Charakteristisch für psychische Störungen ist, dass sie sich schlecht willentlich lenken lassen, andauern und Leiden bei den Betroffenen und dem Umfeld verursachen. Bei Schülern und Schülerinnen, die an psychischen Störungen leiden, zeigen sich teilweise erhebliche krankheitswertige Abweichungen im Erleben und Verhalten auf den Ebenen des Denkens, des Fühlens und des Handelns.

In den Supervisionen, die wir an den teilnehmenden Schulen angeboten haben, hatten Lehrer und Lehrerinnen die Möglichkeit, schwierige Problemfälle zu besprechen.

Frau Dr. Pellarin, im Fokus des Projekts standen neben allgemeinen und konkreten Informationen zur seelischen Gesundheit von Kindern und Jugendlichen im Schulalter auch Auskünfte über Hilfsangebote. Wann ist fachlicher Rat nötig und welche Angebote sind sinnvoll?

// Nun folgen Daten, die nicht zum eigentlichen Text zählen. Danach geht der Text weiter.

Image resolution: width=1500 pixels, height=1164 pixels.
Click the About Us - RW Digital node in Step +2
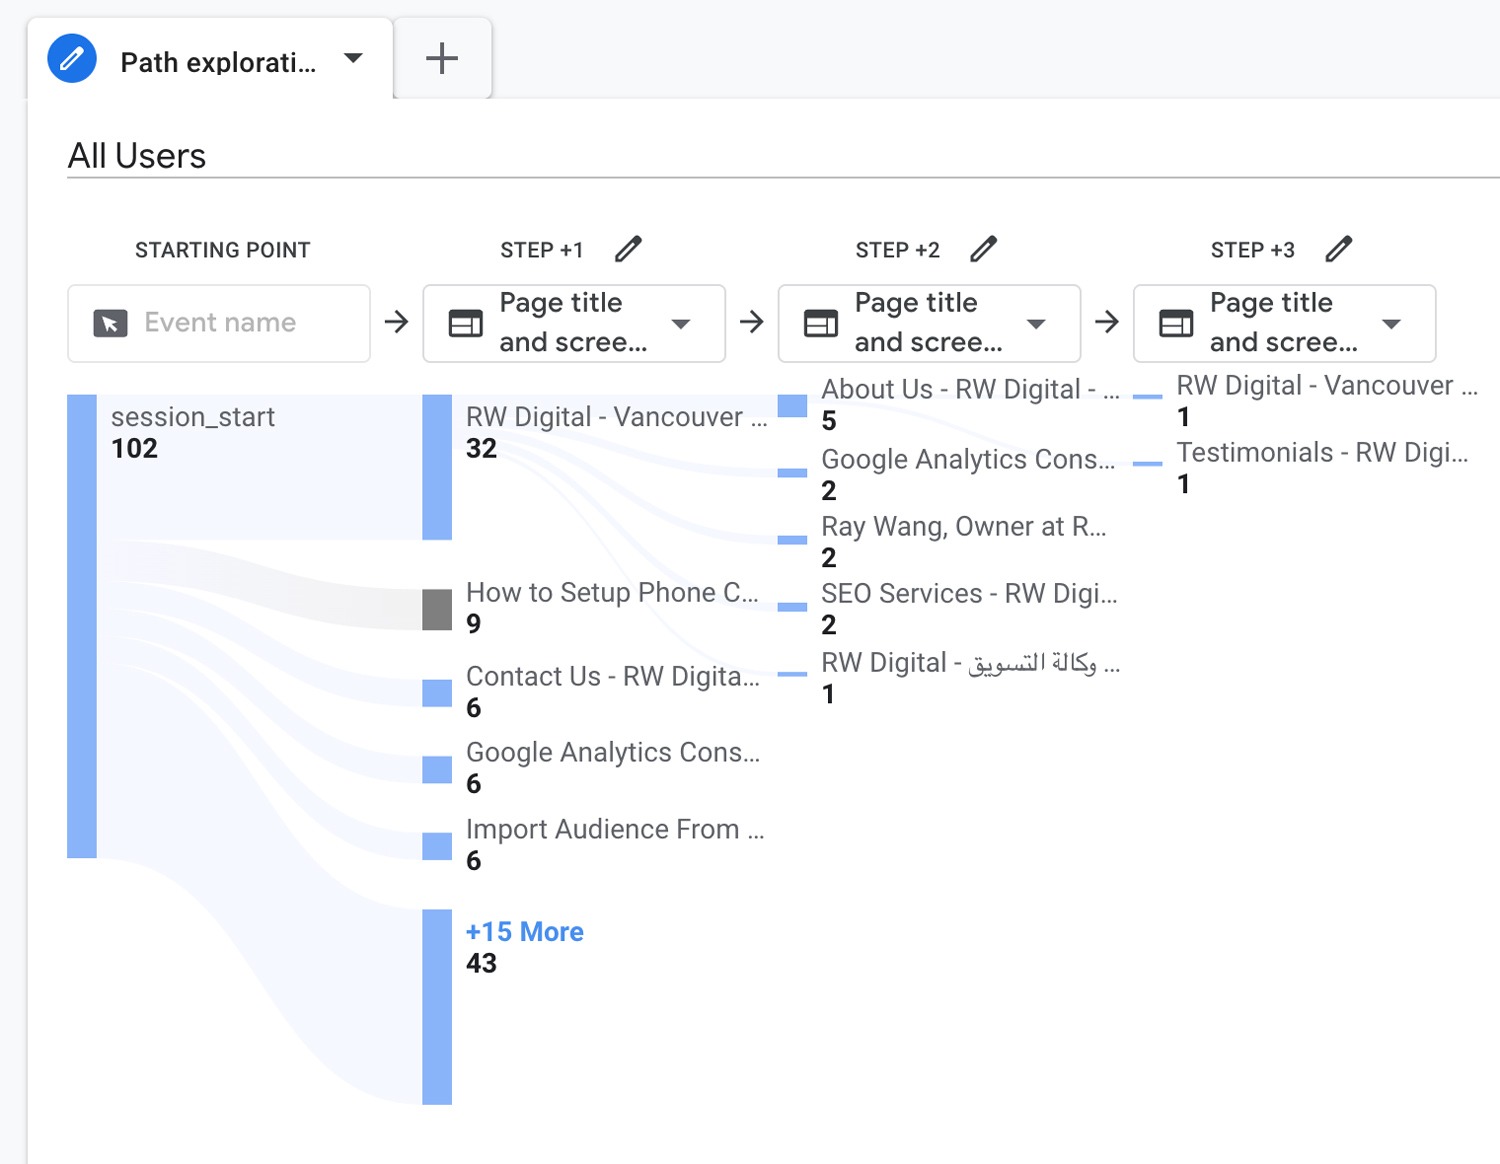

Ja, viele Eltern und LehrerInnen fragen sich, was sie tun können, wenn sie Anzeichen für eine psychische Störung bei ihrem Kind, ihrem Schüler oder ihrer Schülerin bemerken.

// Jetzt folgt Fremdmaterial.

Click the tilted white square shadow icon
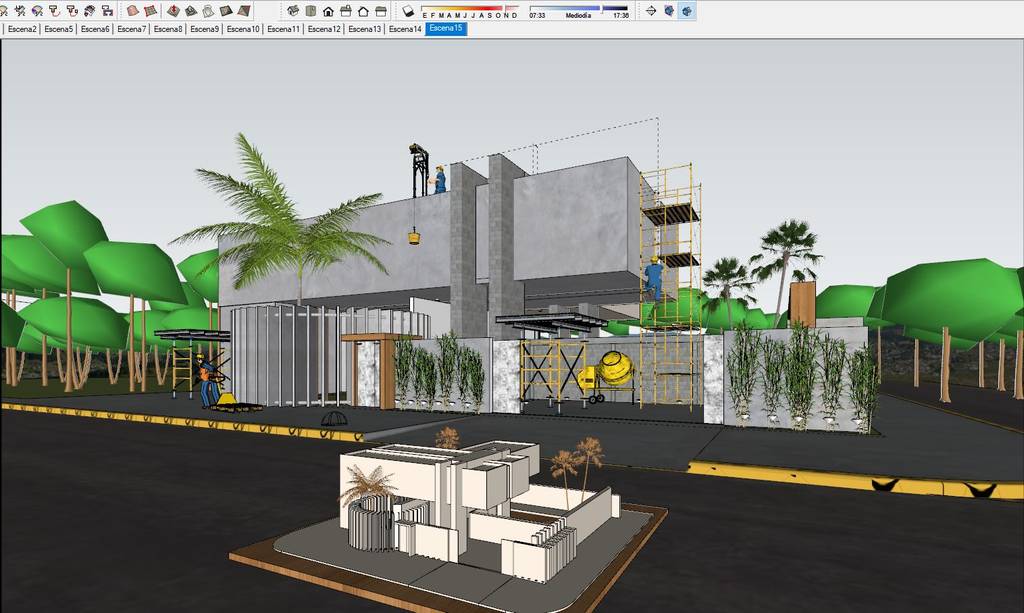 pos(408,9)
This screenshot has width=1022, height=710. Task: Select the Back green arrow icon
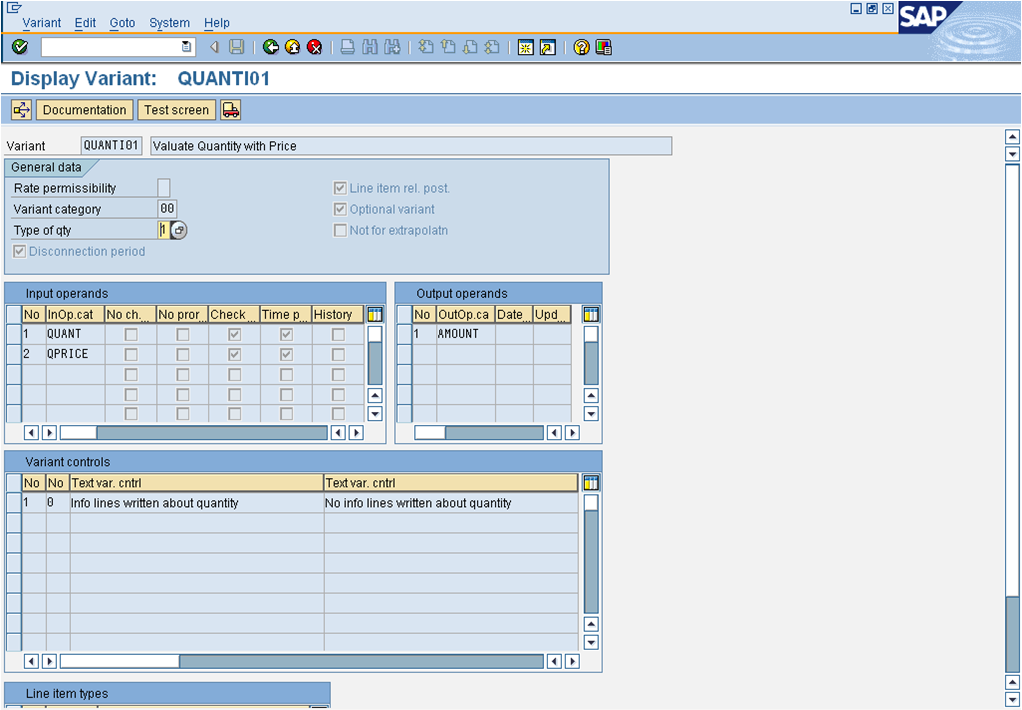click(x=270, y=47)
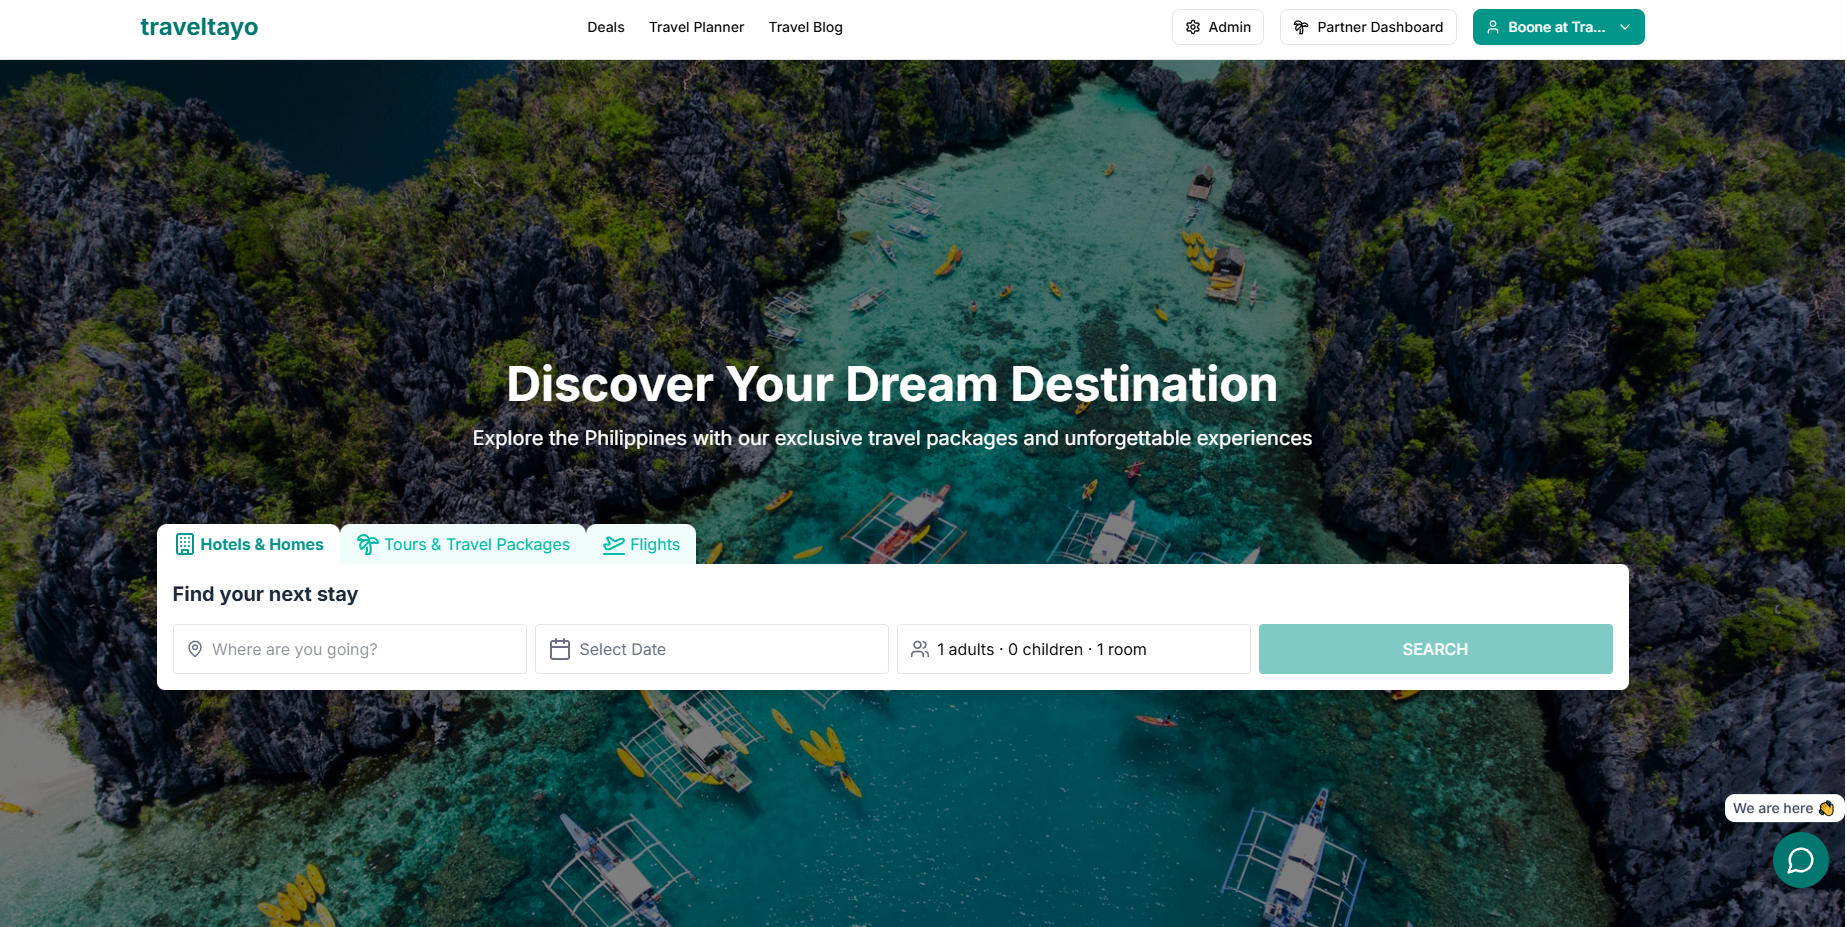Open the Admin panel button
This screenshot has width=1847, height=927.
[x=1218, y=27]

Frühe Hilfe kann einen chronischen Verlauf verhindern, wenn psychische Probleme nicht verharmlost und Symptome rechtzeitig erkannt werden. Darum ist es wichtig, schon erste Anzeichen von psychischen Auffälligkeiten ernst zu nehmen und anzusprechen.

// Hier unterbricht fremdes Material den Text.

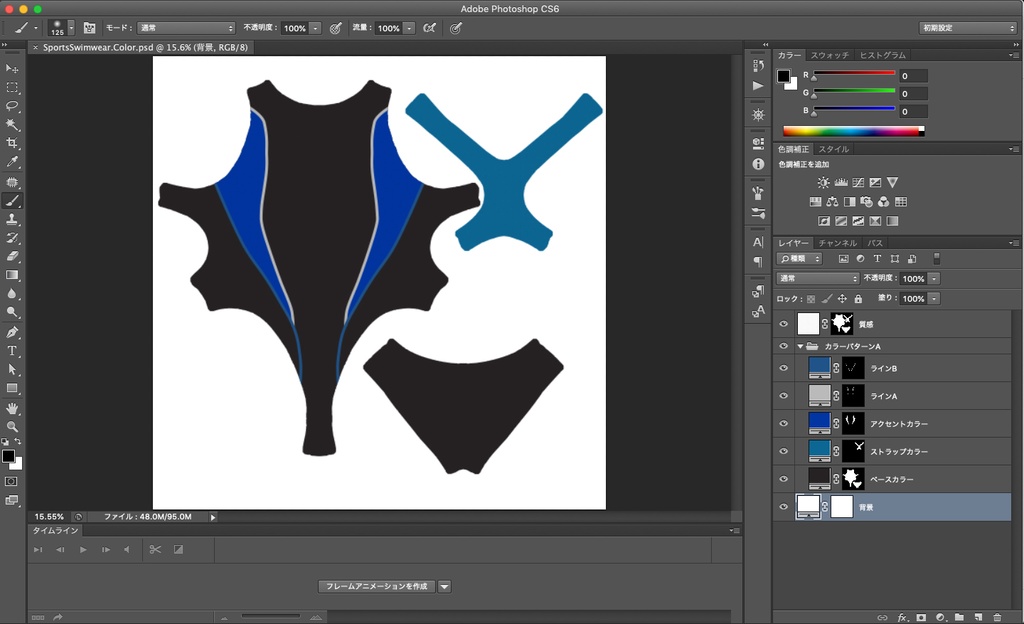
Task: Select the Lasso tool
Action: [x=13, y=105]

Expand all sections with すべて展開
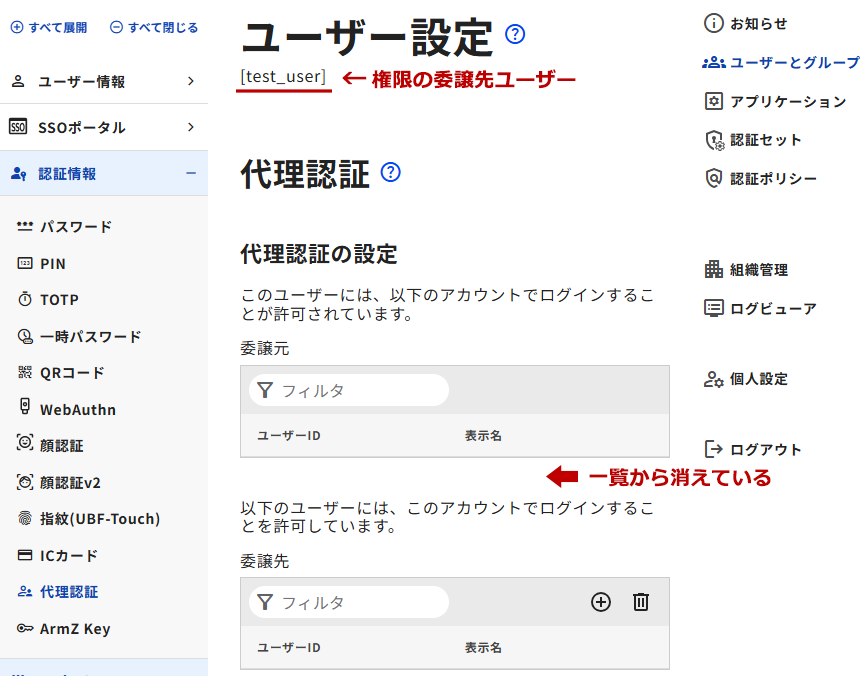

Wir haben die Erfahrung gemacht, dass bereits ein reflektierendes Gespräch zwischen den Eltern und LehrerInnen sinnvoll sein kann, um die Situation besser einschätzen zu können.

Eine erste fachliche Beratung kann über den Schulpsychologen, den Hausarzt oder direkt bei uns Fachärzten für Kinder- und Jugendpsychiatrie und –Psychotherapie eingeholt werden. Für die Eltern stellen die Hausärzte meist eine erste Anlaufstelle dar, aber auch die Schulpsychologen bieten fachlichen Rat an. Hier erhalten Lehrkräfte, Eltern und Jugendliche erste Hilfe und Informationen.

Der kommunale Schulpsychologische Dienst ist über das staatliche Schulamt erreichbar. Im Kreis Potsdam-Mittelmark, dort, wo wir unser Pilotprojekt durchgeführt haben, bietet das staatliche Schulamt Brandenburg an der Havel eine erste offizielle Anlaufstelle. Die Beratung ist kostenlos und vertraulich.

Eine gemeinsame Online-Datenbank des Berufsverbandes für Kinder-und Jugendpsychiatrie, Psychosomatik und Psychotherapie in Deutschland e.V. (BKJPP) und der Arbeitsgemeinschaft der leitenden Klinikärzte für Kinder- und Jugendpsychiatrie, Psychosomatik und Psychotherapie e.V. (BAG) informiert über das kinderpsychiatrische Versorgungsnetz der Länder.





Initiativen, wie das Projekt „Kinderseele. Kennen. Lernen. … seelisch gesund in der Schule“ der Stiftung „Achtung!Kinderseele“ setzen präventiv an und sensibilisieren das Umfeld der Kinder und Jugendlichen für die Symptome von psychischen Störungen.

Wir freuen uns über das rege Interesse von Seiten der Schulen an dem Pilotprojekt „Kinderseele. Kennen. Lernen. … seelisch gesund in der Schule“.

Das Pilotprojekt wurde gefördert durch das Brandenburger Ministerium für Bildung, Jugend und Sport.